[Stored records]
^^^^
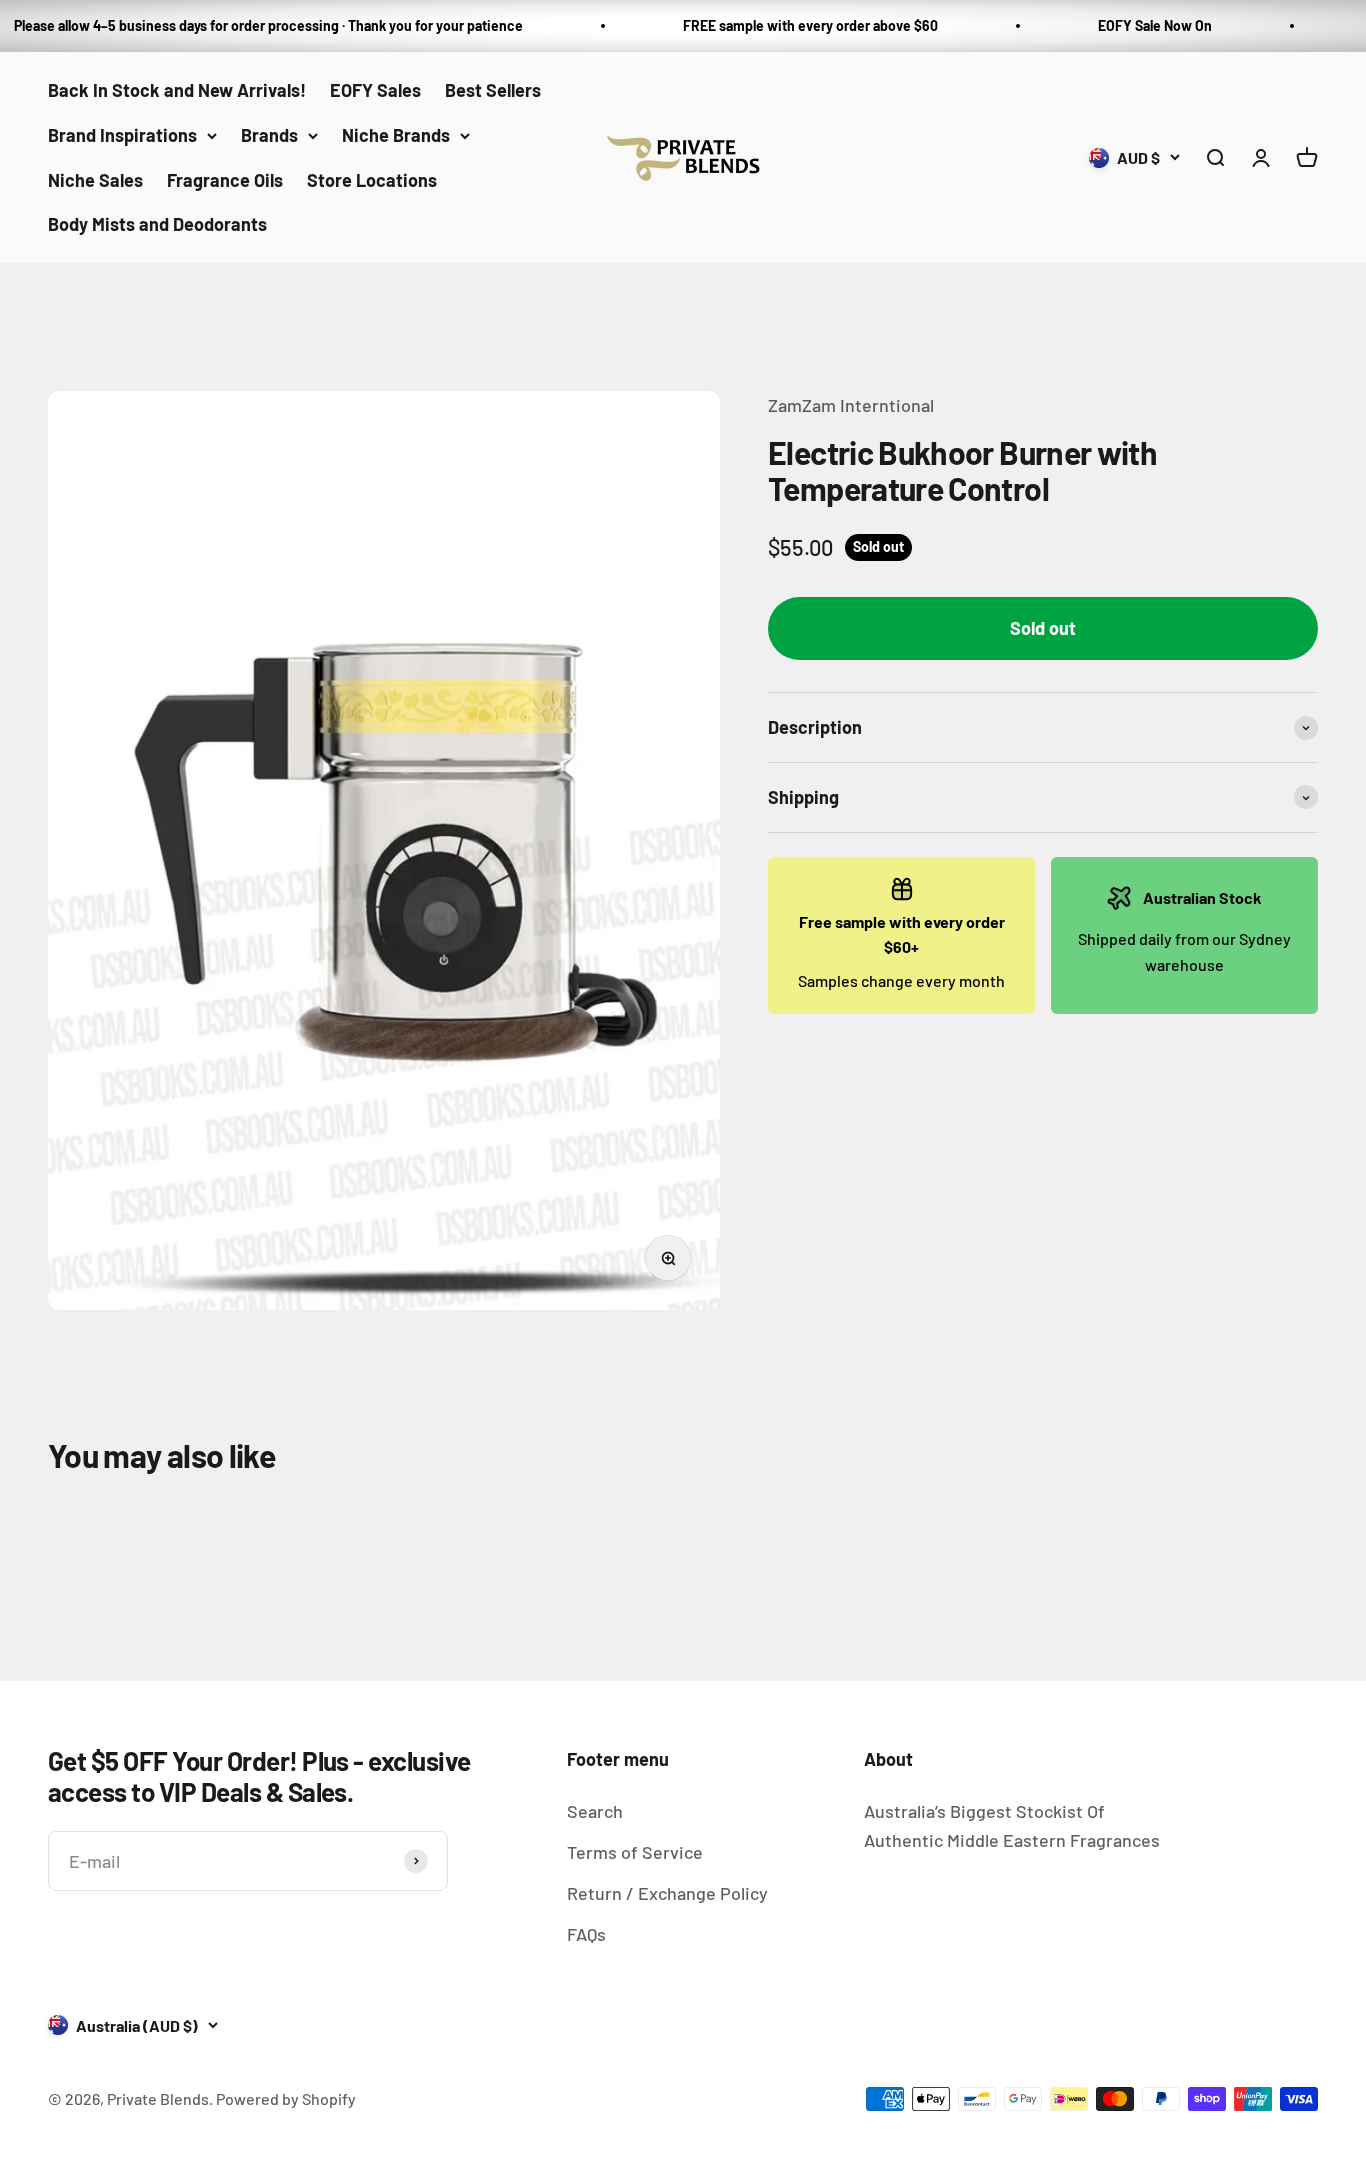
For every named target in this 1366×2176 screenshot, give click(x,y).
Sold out (1043, 629)
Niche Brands (396, 135)
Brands (269, 135)
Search (595, 1811)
^^^^
[TASK OBJECTIVE]
Leave out the pictures and give the rest of the records again exactly.

[OUTPUT FOR THIS EXERCISE]
For every named target in this 1366×2176 screenshot, give click(x,y).
Sold out (1043, 629)
Niche Brands (396, 135)
Brands (269, 135)
Search (595, 1811)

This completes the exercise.